Franco acababa de morir y España enfrentaba un futuro incierto, el presidente del gobierno Arias Navarro no había dado un solo paso hacia la democracia y el recién llegado Adolfo Suárez se enfrentaba a un búnker monolítico para nada dispuesto a tomar otro rumbo que el del franquismo sin Franco. En esas circunstancias mi colegio seguía funcionando como si nada hubiese cambiado desde la muerte de Franco.

Sin embargo, dos años antes, en 1973, en el vecino Portugal unos capitanes habían organizado un incruento golpe de estado que acabaría con la dictadura de Marcelo Caetano. El golpe se desarrolló con una civilidad máxima: los cañones de los fusiles de los soldados portugueses se llenaron de claveles que les entregaba la población y, por eso, a ese golpe de estado se le conoció en el mundo como «la revolución de los claveles» y esa revolución en el país vecino, como pueden imaginar, provocó importantes temblores de tierra en la política del estado franquista.

El problema de que les quiero hablar, ya se lo adelanto, fueron los claveles y que los chavales a esa edad estamos atontolinados.

Porque nuestras compañeras de clase, firmemente comprometidas con la democratización de nuestro país, aquel 25 de abril decidieron conmemorar el aniversario de la revolución de los claveles y a tal fin aquella mañana aparecieron por el colegio con un cargamento importante de claveles rojos, acto seguido tocaron a generala y nos convocaron a todos los muchachos a su presencia. Allí, sin más explicaciones, nos dieron a cada uno un clavel y nos dijeron que teníamos que colocárnoslo como mejor pudiésemos, preferiblemente en el ángulo del jersey de cuello de pico azul que era el uniforme del colegio.

Obviamente nosotros, a su lado y a esa edad, éramos unos simples zangolotinos dispuestos a hacer lo que ellas ordenaran de forma que todos nos acabamos colocando el clavel de marras hasta agotar existencias.

Lo siguiente que recuerdo eran las caras de los profesores: caras de disgusto, caras de alegría entre los más jóvenes, alguna cara de miedo entre los más mayores y auténticas miradas de ira entre quienes ocupaban cargos de responsabilidad.

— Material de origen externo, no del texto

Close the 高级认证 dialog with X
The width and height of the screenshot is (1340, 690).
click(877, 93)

A pesar de nuestra candidez de adolescentes de pelo grasiento, barba a medio hacer y cara llena de granos, los chavales pronto nos dimos cuenta de que allí pasaba algo y que nuestras compañeras nos habían enredado en alguna trapisonda que nosotros no alcanzábamos a entender pero, fuera por desconocimiento, por candidez o porque ellas no te vieran que no hacías caso allí nadie se quitó el clavel y lo que es más curioso, no recuerdo que ningún profesor se atreviese a decirnos nada a pesar de sus miradas asesinas.

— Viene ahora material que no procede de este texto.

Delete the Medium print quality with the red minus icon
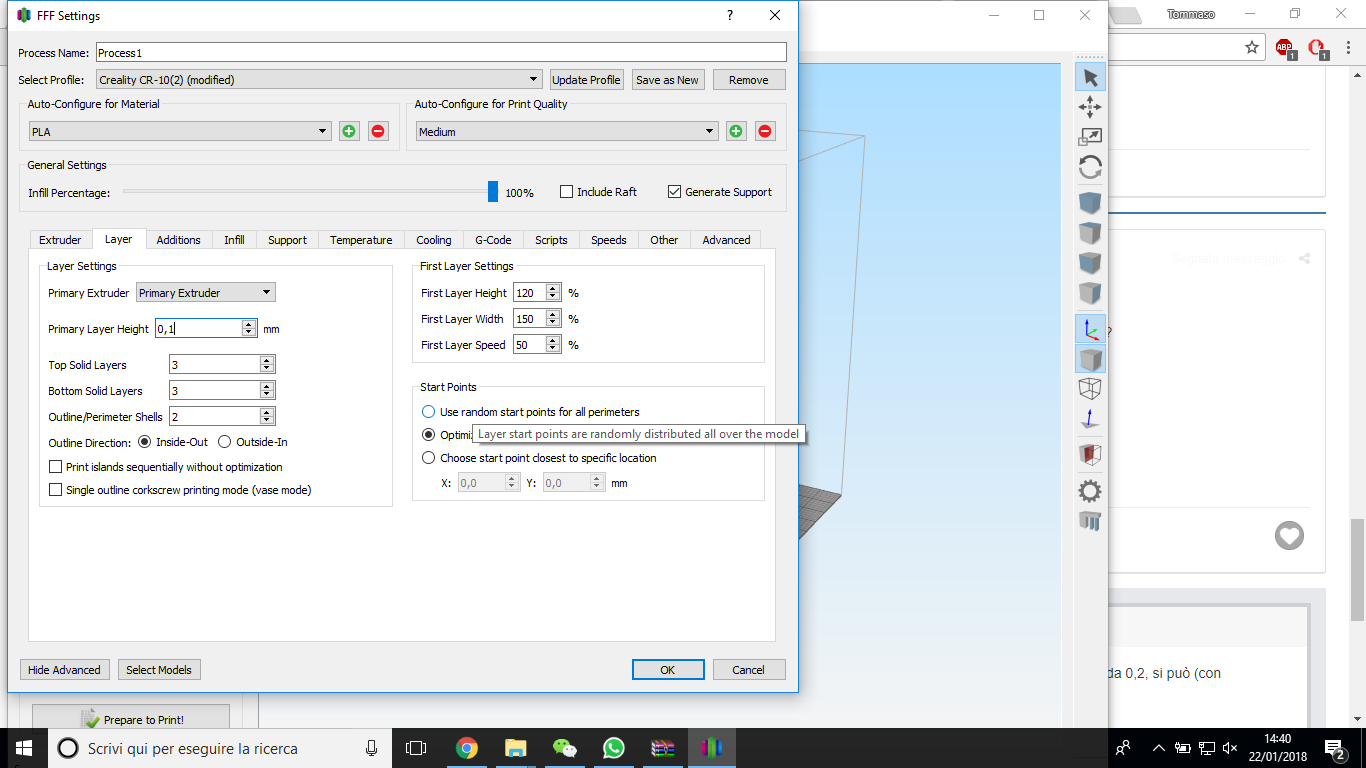765,131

Era evidente que en aquella España ya no solo tenían miedo los demócratas, que para 1976-77 el miedo ya se había instalado en todos los bandos y que, aunque nadie sabía qué nos traería el futuro, lo que todos sabíamos que no nos traería era más de lo mismo por mucho que algunos siguiesen empeñados en ello.

No recuerdo que yo, al salir de clase, tuviese la menor noción de lo que había pasado y hubieron de pasar algunos meses antes de que me enterase del sentido de la añagaza de mis compañeras.

Hoy esas adolescentes tienen ya 64 años, pero siguen siendo en mi mente y en mi corazón las chicas de mi vida.